Even though the NATO Secretary General, Javier Solana, on Friday evening said that the mandate of KFOR (Kosovo Forces) will be essentially the same as that of the SFOR (Stabilization Forces in Bosnia) in respect of their obligations towards the Tribunal, Arbour claimed the opposite just hours earlier.

"The decision by the North Atlantic Council," said the Chief Prosecutor, certainly puts in place a more than acceptable infrastructure, considerably different to the one that was originally put in place to support the Tribunal's activity in Bosnia. Today's decision takes a considerably more, explicitly considerably more pro-active stand in supporting the efforts of the Tribunal including, if need be, on apprehension issues. It ranks the tasking of Tribunal support as a matter of high priority and to my particular satisfaction, it invites the possibility of re-examining the mandate given to SFOR to adopt in this new environment also a more pro-active stand in supporting Tribunal activity."
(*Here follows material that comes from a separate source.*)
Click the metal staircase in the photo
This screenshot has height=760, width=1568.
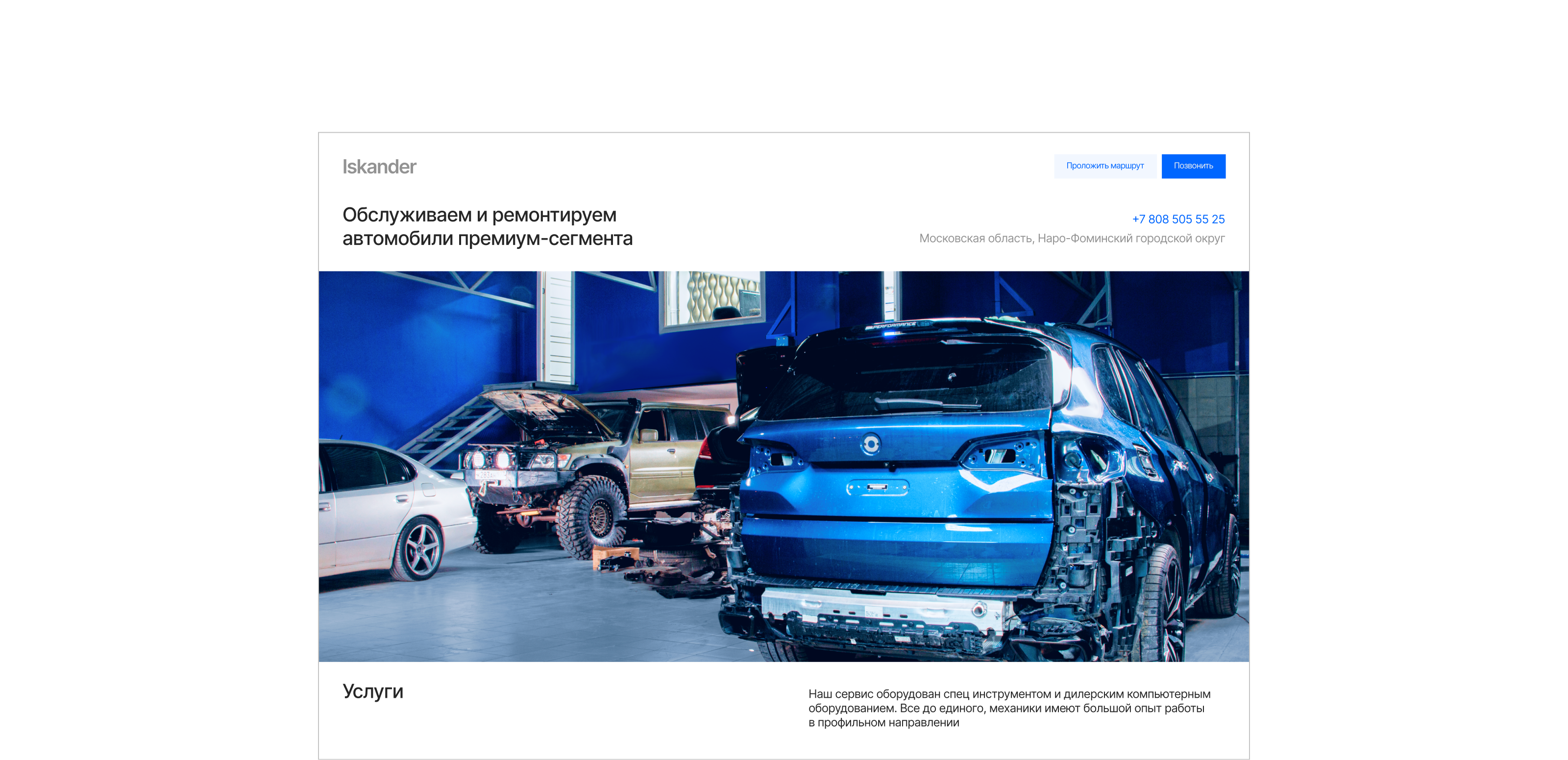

Canadian ministers of foreign affairs and defense, Lloyd Axworthy and Art Eggleton confirmed this interpretation of the mandate of KFOR at the same press conference. "It gives the Tribunal a much stronger position than it has in Bosnia," said Axworthy. Solana’s refusal to admit the differences, it seems, means that the mandate of SFOR will not be modified formally, although a much more pro-active and more interventionist interpretation of it may be expected. All this is in order to prevent the appearance that NATO has two different policies towards war criminals: a strict one in Kosovo and a conniving one in Bosnia.

During the weekend from 19-20 June, British, American, French, and Canadian forensic and investigative teams, which will conduct investigation according to a list of priorities drafted by the Office of the Prosecutor (OTP), were deployed in Kosovo. Late last week, British forensic team started an investigation in one of the locations quoted in the indictment of President Milosevic. The location is Velika Krusa, where on 26 March approximately 105 Kosovo Albanian men and boys were killed and their remains burned. In the preliminary recce of the location, the investigators traced remains of more than 100 bodies.

OTP plans to work in Kosovo with between 12 and 14 investigative teams. In the first stages of the investigation, they will focus on the surface evidence, since it is far more susceptible to contamination and disappearance than the evidence that is buried under surface. Deputy Prosecutor Graham Blewitt last week also said that the investigators would be paying particular attention to the “search for evidence on the destruction of evidence.” Although this makes the investigation so much more difficult, the destruction of evidence and traces of crimes – on condition that it is proven beyond doubt – may help the Prosecutor in his case. It shows that the crimes were not of accidental nature, ‘spontaneous’ or ‘isolated incidents,’ but part of a planned and systematically implemented policy.

The reason why this issue is important can be seen from the last week’s statement by the FRY ambassador to UN, Vladislav Jovanovic. Ambassador Jovanovic, who spent the last three months categorically denouncing claims of Kosovo crimes as “figment of imagination of the NATO propaganda machine,” finally yielded under the pressure of a mountain of evidence uncovered last week, and reluctantly admitted that crimes were committed in Kosovo.

But those crimes, Ambassador Jovanovic was categorical again, “can in no case be attributed to the Yugoslav security forces" – i.e. the army and the police – but “to the private paramilitary formations and individuals,” who were ‘settling their private vendettas’. The logic of his thinking would appear to imply that over the past several weeks those same individuals had also been engaged in the removal and destruction of evidence out of their own, ‘private initiative.’